What to produce>
Please rewrite the stretch of lines from the one containing "Where should I click to: Click the help" through the one containing "coord(188,502)", switching each "icon" to "button" and leaving everything else unchanged.

____ Information given

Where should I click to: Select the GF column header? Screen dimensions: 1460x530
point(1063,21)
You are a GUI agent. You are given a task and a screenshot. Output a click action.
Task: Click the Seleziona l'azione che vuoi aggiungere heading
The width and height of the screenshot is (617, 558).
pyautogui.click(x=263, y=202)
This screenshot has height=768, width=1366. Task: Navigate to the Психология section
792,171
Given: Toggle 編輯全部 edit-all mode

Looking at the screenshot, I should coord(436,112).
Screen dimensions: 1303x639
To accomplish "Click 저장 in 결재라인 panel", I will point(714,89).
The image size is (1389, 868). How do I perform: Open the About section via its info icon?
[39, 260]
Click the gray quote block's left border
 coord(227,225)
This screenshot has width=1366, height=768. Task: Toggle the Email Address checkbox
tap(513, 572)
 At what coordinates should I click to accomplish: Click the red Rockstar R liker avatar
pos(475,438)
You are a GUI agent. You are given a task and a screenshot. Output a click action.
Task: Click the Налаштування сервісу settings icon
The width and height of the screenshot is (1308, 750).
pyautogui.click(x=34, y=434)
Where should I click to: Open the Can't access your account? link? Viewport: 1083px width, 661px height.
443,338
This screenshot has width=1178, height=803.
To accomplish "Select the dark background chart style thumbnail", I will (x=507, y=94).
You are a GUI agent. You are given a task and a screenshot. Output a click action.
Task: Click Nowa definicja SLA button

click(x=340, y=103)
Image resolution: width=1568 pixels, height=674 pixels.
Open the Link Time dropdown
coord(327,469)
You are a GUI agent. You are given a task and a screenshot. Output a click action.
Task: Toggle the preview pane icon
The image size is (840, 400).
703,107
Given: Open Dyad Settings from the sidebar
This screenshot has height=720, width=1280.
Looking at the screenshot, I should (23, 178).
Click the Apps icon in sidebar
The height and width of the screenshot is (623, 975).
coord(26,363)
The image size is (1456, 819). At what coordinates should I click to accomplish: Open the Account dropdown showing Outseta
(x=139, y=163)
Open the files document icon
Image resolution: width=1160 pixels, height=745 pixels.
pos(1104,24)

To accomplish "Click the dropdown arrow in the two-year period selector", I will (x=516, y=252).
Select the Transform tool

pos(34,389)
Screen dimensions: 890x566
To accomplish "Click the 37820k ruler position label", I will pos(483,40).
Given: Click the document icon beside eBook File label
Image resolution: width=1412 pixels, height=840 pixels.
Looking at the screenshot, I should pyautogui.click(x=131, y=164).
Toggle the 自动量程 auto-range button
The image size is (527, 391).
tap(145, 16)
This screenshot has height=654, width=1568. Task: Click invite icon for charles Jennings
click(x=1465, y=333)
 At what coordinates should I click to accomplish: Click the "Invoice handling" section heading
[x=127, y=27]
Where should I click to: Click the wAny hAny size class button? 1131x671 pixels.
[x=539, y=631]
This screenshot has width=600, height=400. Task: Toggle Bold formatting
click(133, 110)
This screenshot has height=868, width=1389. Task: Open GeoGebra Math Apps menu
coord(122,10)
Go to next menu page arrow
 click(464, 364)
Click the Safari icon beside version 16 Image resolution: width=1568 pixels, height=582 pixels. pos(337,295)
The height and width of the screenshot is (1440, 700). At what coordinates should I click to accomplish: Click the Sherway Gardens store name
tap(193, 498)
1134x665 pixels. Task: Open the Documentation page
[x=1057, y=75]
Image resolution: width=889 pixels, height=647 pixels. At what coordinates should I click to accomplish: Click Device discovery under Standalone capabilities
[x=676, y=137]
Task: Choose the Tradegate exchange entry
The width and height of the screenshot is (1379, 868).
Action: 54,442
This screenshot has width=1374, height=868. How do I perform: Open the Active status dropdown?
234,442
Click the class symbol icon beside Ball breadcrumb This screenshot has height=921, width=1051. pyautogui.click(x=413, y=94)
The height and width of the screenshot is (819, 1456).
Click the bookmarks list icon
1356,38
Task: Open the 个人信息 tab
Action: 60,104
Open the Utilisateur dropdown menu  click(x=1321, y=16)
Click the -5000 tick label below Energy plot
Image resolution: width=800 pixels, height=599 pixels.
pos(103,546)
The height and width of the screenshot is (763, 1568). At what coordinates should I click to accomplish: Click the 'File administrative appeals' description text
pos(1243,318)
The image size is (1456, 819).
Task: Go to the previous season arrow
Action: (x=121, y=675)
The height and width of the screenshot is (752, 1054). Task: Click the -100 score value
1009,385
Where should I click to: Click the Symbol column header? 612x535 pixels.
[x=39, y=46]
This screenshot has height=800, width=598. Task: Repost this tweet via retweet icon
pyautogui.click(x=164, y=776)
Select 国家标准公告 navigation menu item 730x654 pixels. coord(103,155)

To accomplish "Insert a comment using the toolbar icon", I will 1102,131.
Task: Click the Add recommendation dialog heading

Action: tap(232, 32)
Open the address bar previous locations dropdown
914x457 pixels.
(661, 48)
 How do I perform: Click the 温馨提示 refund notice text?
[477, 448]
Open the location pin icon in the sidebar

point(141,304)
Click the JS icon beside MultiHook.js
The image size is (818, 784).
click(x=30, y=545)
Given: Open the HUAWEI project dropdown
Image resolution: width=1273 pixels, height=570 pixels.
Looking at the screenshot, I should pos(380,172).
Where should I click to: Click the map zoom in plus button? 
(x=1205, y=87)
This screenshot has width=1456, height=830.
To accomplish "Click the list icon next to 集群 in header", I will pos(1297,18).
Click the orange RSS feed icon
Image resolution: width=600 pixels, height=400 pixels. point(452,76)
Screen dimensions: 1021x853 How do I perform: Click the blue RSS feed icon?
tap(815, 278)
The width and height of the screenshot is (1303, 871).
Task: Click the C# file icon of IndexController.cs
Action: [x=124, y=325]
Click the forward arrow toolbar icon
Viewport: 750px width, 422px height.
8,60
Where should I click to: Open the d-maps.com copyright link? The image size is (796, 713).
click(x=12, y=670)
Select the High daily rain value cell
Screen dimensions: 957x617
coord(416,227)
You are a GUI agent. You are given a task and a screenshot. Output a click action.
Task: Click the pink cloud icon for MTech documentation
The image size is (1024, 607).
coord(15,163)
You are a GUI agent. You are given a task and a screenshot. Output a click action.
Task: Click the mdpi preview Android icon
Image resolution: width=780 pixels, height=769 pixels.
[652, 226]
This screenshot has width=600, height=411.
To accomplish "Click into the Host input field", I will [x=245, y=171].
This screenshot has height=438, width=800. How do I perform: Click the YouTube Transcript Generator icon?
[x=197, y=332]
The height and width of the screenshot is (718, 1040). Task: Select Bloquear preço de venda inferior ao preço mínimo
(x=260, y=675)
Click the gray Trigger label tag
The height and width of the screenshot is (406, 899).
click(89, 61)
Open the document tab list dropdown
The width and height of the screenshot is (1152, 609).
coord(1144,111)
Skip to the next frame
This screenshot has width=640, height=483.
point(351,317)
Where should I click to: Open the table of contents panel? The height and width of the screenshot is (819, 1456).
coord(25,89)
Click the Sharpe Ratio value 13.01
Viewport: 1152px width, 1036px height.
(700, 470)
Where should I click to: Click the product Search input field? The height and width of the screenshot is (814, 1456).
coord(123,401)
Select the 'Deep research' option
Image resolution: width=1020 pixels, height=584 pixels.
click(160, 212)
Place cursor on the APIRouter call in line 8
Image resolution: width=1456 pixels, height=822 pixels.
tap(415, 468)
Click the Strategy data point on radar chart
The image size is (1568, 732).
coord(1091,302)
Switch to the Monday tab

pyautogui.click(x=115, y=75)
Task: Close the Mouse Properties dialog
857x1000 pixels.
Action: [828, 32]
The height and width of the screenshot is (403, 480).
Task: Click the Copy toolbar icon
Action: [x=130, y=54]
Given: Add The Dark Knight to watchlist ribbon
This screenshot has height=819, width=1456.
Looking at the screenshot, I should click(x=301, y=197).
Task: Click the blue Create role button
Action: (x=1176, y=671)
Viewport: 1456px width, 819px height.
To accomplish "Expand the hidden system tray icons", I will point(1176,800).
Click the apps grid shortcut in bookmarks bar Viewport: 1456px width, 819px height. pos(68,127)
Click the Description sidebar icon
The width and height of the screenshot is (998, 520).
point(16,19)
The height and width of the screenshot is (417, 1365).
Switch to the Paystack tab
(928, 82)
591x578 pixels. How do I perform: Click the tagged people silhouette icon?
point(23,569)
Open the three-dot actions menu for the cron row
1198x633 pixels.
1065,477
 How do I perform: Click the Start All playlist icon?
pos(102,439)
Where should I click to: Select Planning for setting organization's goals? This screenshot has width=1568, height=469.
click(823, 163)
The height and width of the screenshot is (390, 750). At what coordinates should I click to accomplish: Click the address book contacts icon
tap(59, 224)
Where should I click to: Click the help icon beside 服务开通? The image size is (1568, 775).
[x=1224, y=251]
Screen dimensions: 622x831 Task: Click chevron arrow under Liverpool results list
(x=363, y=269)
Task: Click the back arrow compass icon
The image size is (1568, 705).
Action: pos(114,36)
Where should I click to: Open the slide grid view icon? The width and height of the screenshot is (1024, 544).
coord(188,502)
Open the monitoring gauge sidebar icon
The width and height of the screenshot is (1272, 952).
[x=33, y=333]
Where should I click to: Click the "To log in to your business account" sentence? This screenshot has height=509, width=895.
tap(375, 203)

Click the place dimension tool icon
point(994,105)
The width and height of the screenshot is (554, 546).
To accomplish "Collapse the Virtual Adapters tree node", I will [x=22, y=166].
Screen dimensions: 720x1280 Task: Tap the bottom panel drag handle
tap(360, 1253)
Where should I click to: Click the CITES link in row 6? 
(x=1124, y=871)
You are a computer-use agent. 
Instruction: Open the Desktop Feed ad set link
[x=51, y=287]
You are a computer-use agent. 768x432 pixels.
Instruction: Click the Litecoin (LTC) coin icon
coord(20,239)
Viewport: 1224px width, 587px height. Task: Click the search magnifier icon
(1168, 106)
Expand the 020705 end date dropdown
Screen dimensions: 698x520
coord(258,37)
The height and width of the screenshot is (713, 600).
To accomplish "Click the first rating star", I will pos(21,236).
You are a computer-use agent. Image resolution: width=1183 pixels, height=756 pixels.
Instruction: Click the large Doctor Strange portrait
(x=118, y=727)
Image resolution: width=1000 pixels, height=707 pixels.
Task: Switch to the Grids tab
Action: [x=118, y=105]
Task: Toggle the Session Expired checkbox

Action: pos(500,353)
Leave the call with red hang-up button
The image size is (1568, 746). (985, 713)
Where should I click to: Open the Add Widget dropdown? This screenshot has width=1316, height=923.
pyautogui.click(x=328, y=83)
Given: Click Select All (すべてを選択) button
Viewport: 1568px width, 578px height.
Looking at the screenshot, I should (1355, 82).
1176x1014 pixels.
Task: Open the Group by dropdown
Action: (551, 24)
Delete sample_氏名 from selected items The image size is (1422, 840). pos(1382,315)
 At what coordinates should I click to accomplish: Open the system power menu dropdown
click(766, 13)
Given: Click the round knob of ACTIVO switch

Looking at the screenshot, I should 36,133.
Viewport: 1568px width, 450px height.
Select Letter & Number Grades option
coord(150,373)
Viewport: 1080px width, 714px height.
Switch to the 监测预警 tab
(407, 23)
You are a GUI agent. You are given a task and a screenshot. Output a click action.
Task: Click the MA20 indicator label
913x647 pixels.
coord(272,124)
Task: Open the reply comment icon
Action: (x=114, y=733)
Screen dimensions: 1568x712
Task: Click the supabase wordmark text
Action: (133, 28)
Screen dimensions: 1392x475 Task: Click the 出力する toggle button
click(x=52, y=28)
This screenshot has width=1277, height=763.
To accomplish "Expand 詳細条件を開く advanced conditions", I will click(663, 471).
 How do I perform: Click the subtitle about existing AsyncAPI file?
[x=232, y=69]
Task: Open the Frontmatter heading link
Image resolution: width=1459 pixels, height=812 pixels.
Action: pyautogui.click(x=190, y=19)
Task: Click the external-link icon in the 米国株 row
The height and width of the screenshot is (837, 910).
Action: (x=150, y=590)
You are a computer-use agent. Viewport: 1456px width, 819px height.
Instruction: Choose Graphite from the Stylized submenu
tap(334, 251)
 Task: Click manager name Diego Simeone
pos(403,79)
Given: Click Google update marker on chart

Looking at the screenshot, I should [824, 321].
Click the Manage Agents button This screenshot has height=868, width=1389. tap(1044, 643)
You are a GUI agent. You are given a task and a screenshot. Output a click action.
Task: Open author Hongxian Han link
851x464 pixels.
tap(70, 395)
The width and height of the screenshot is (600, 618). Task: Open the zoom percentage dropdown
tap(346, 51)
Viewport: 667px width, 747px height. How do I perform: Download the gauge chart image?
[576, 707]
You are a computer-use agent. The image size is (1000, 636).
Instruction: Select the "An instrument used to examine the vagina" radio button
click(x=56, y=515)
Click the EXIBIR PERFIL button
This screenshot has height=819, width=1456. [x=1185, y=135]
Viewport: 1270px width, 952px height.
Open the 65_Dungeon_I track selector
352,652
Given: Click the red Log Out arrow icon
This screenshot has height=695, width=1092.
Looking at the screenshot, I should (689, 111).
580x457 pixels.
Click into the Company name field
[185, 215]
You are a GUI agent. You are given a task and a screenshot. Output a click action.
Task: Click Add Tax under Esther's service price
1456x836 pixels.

________

Final result>
Where should I click to: Click the help button beside 服务开通? The image size is (1568, 775).
[x=1224, y=251]
Screen dimensions: 622x831 Task: Click chevron arrow under Liverpool results list
(x=363, y=269)
Task: Click the back arrow compass button
The image size is (1568, 705).
Action: pos(114,36)
Where should I click to: Open the slide grid view button? The width and height of the screenshot is (1024, 544).
coord(188,502)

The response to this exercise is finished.